Death By water
By Kenzaburo Oe
Oe is arguably Japan's greatest living author. Born in 1935
he was awarded the Nobel prize for literature in 1994. Death by Water is said
to be his last novel but given the longevity of pre-war Japanese one would be
wise not to bet on it.
In Death by Water Oe has gives us another iteration
of his alter ego Kogito Choko. Like Oe himself, Kogito Choko is from rural
Shikoku, had a father who died in a flood at the end of the war, attended the
elite Tokyo University, and has spent his entire career as a novelist. Those
who have read The Changeling which was published in 2014 will be
familiar with the context. Apparently there are at least another six novels
which deal with this same character, most of which are not available in English.
The novel is about Kogito Choko's attempt to write a novel
about his father who drowned in a flooded river towards the end of the Second
World War. The novel is to be a kind of
summation of his life's work. To this
end he revisits his old home in Shikoku where his mother has kept a suitcase
full of documents about his father. While there, his sister organises a series
of is interviews by a theatre director who wishes to write a play about Kogito
Choko's final novel. The director is accompanied by his theatre collective
including his spunky assistant Unaiko and they workshop the play as Choko is
interviewed. The interviews and play become a device to interrogate Choko's and
by extension, Oe's obsessions and
recurrent themes. It's a bit like Oe, or is it Choko, is getting in first with
the ultimate primer to understanding Oe or is it Choko's oeuvre.
At this point the solipsism of the whole exercise could
become a bit hard to take.
But Oe is playing a long game and the novel gently drifts
away from the writing project to focus on Choko's relationships with his
disabled adult son Akari, his wife Chikashi, her dead brother Goro (in real
life - perhaps that should be in inverted commas - this was Juzo Itami, the
director of Tampopo) and Unaiko, who has some dark secrets of her own.
The narrative drive is provided by a new theatre project Unaiko persuades Choko
to assist with; one that opens up old wounds.
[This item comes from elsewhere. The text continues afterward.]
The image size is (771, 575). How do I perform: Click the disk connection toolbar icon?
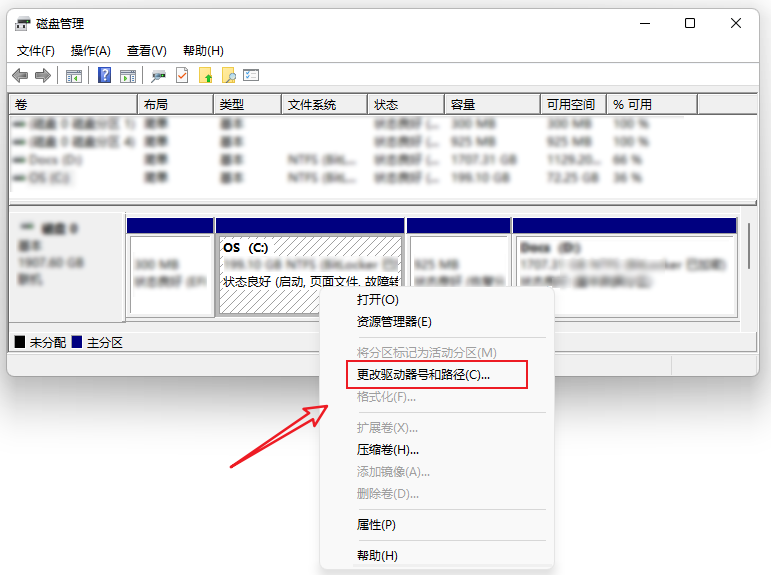click(159, 76)

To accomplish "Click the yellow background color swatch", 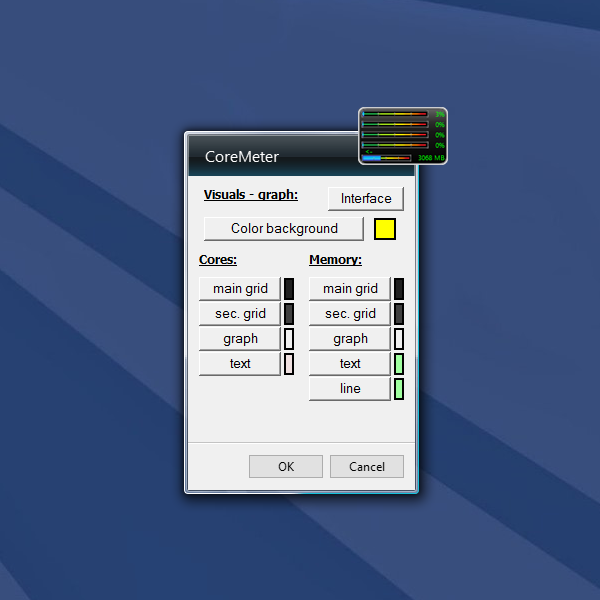I will pos(385,229).
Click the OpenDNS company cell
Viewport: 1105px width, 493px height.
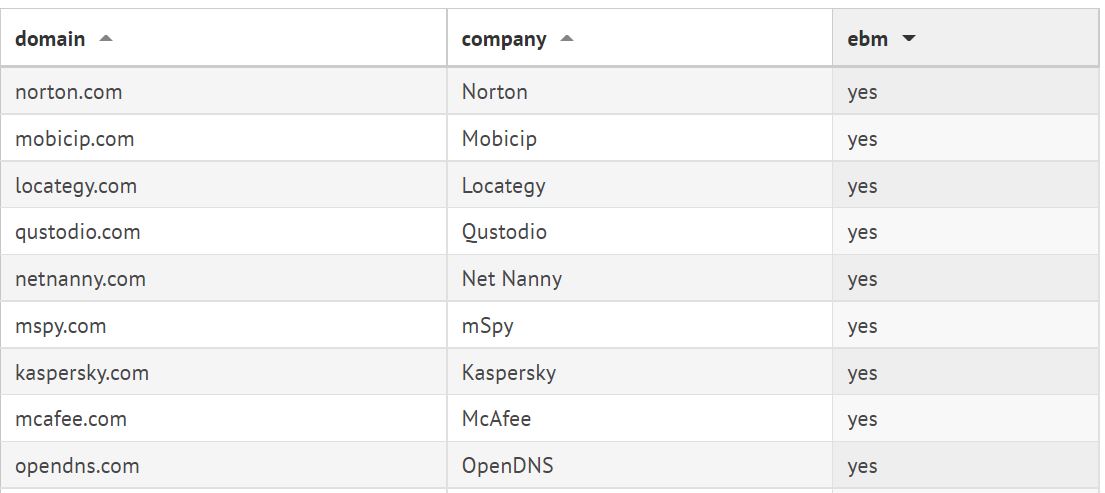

The point is that the whole series of these Choko novels
repeat and recombine and tinker with more
or less the same constellation of elements. The Changeling was also
partly about Choko/Oe's youth in Shikoku and his father's untimely death but in
that novel his father dies in a farcical right wing uprising against the
occupation.
And remember, the protagonist of this novel is a novelist ie
a professional liar so be careful whom you believe. In the end the novel is
searingly honest about the way in which one man seeks to construct and
reconstruct his identity, even as he faces his own mortality.